Over at The Philosopher’s Magazine, Ophelia Benson has a long, dispassionate analysis of the Templeton Foundation and its effects on science. The piece ends with a question:
This is the issue in a nutshell. Are philosophy, science and theology different branches of the same kind of inquiry into life and being, which can be usefully and happily united? Or are they fundamentally different kinds of thing, with substantively different ways of inquiring and evaluating the results of inquiry? Templeton clearly considers the first answer correct, while the irreligious tribe of philosophers mostly (but not unanimously) opt for the second. With so much Templeton money hinging on the answer, it could be the $6 million question.
I’d go with the second answer, for the many reasons I’ve discussed previously, but I’d exempt philosophy. The “knowledge” that religion produces isn’t at all comparable to scientific knowledge, for religious “truth” differs among different faiths, is based on revelation rather than rationality, and, most important, is impervious to disproof. In other words, religion has no way to adjudicate competing truth claims or to disprove any truth claim. Philosophy, on the other hand, comes with rational ways to weed out error, and propositions can be disproved.

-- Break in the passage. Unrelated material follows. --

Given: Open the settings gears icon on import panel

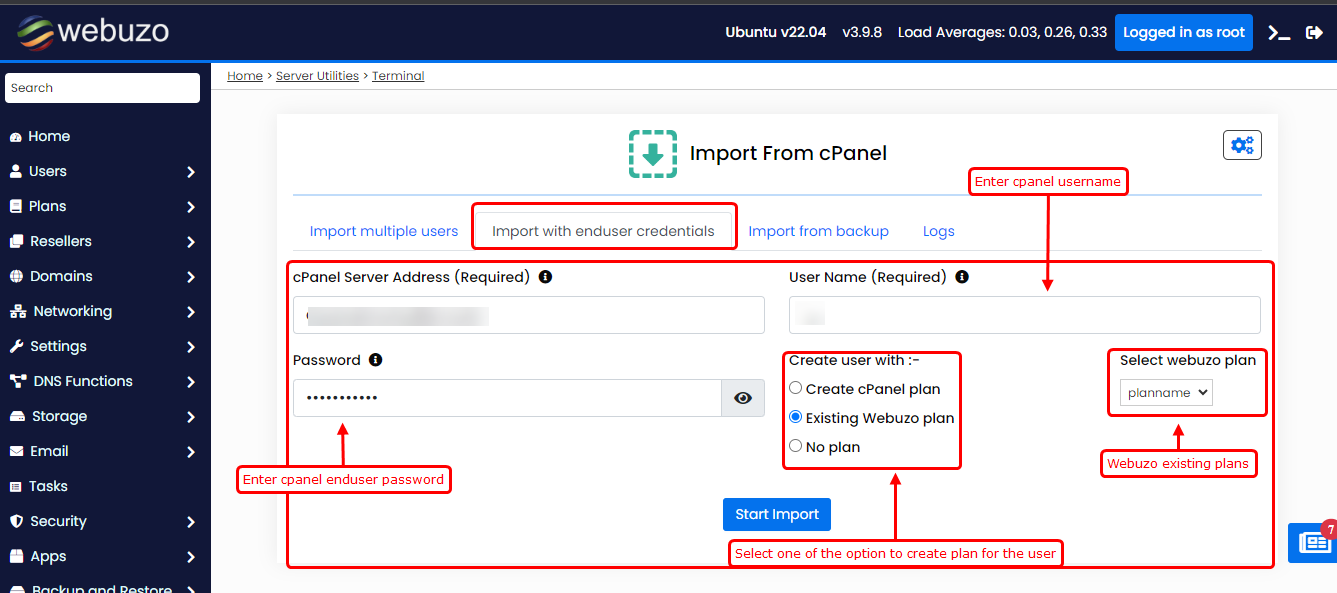Looking at the screenshot, I should (x=1242, y=145).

Over at Metamagician, Russell Blackford disagrees a bit on the either/or question:
I’m not quite with her on this. I (and probably a lot of other philosophers) actually think that philosophy and science are continuous with each other, and it’s not clear where one ends and the other begins. They are part of the larger realm of rational inquiry, and the divisions made within this realm are more practical and pedagogical than anything else.

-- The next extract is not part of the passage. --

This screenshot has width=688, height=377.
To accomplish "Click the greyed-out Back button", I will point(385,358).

Theology is a mixed bag. Lot of different and ill-matching stuff gets shoved into theology. Insofar as it includes, for example, rigorous historical-textual analysis of the holy books, it is part of the larger field of rational inquiry. But the core of it is, indeed, something fundamentally different. Still, it can conflict with philosophy and science because it often makes claims that these have the resources to contest.
I’m not sure I’d agree with Russell that theology includes Biblical scholarship. I’ve talked with some of the Biblical scholars at the University of Chicago Divinity School, and I assure you that they’d take great umbrage at being described as theologians! (In fact, they’ve set me straight when I made that mistake.) Biblical scholarship that involves dissecting and analyzing the historical and textual sources of the scriptures is a rational endeavor, and that puts it in line with science, which, after all, is just organized rationality. The woo part of theology, i.e., the part for which Templeton awards millions of dollars, is clearly not a way to gain knowledge.
I’ve challenged people over and over again to tell me what “truths” religion offers that could not be apprehended by science and rational thinking. I’ve never gotten a satisfactory answer: the usual response involves moral prescriptions like “Love your neighbor”, which of course are neither truths nor the exclusive results of faith.
Religion, then, isn’t a way of knowing; it’s a way of believing.
Finally, Bob Park, a professor of physics at The University of Maryland, has a couple of short takes on Templeton: “Sir John Templeton: the man who tried to buy science,” and “A bigger prize: how much would it take to buy the NAS [National Academy of Sciences]?”